**What is expected**
From the listing below, copy each line that contains the word "agent".

**Records shown**
Content starts

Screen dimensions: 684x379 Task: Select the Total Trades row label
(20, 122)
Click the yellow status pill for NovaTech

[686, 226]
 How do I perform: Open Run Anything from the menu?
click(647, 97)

Content ends
Content starts

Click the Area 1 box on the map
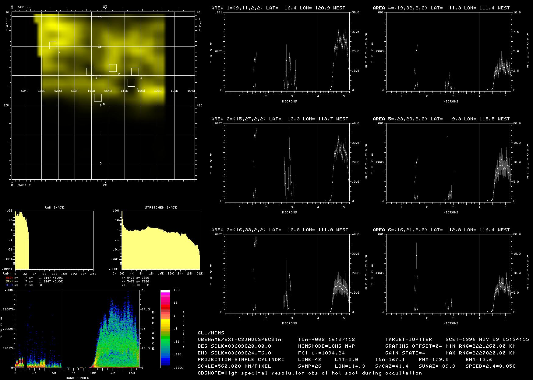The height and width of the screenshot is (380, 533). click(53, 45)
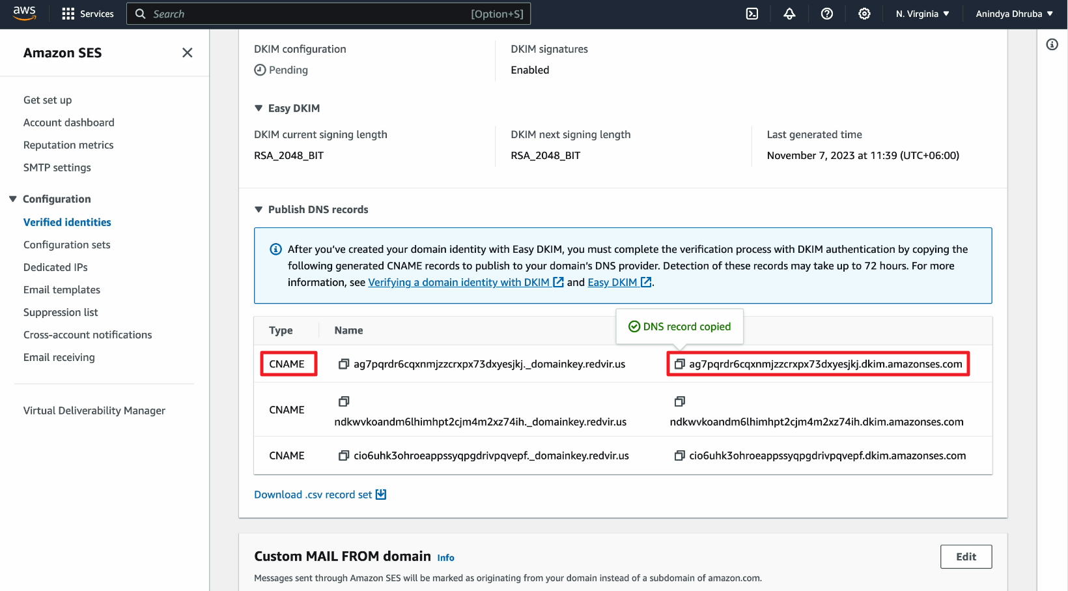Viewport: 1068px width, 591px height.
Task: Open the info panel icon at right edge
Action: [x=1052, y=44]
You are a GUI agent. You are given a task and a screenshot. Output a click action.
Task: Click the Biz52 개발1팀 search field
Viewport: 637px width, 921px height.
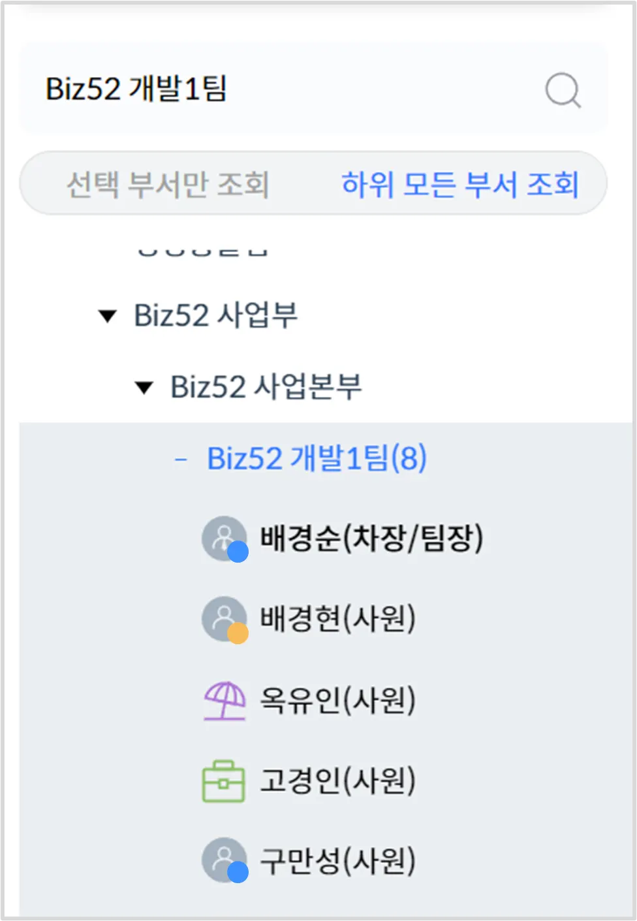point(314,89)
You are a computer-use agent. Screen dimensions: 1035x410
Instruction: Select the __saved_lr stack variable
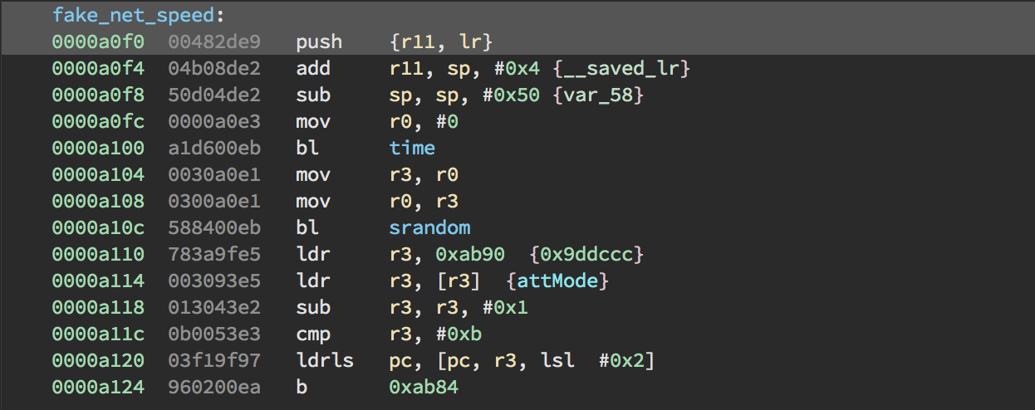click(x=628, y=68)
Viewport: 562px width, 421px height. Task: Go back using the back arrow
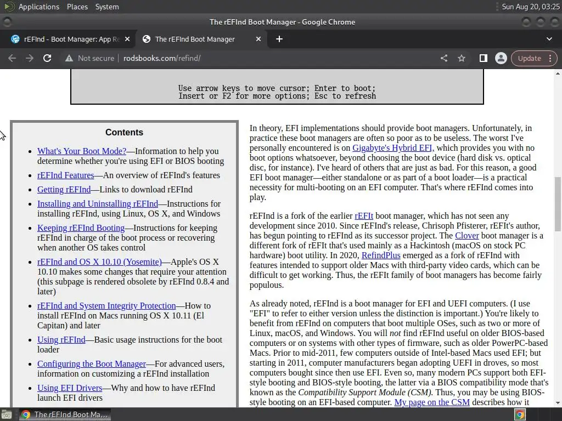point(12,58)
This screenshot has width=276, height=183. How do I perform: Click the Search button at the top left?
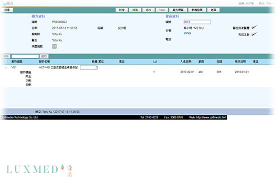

Content ends

**Exercise output**
You are a GUI agent. You are given a task and a screenshot. Output a click action.
You are a computer-use agent. Screen dimensions: 1035x410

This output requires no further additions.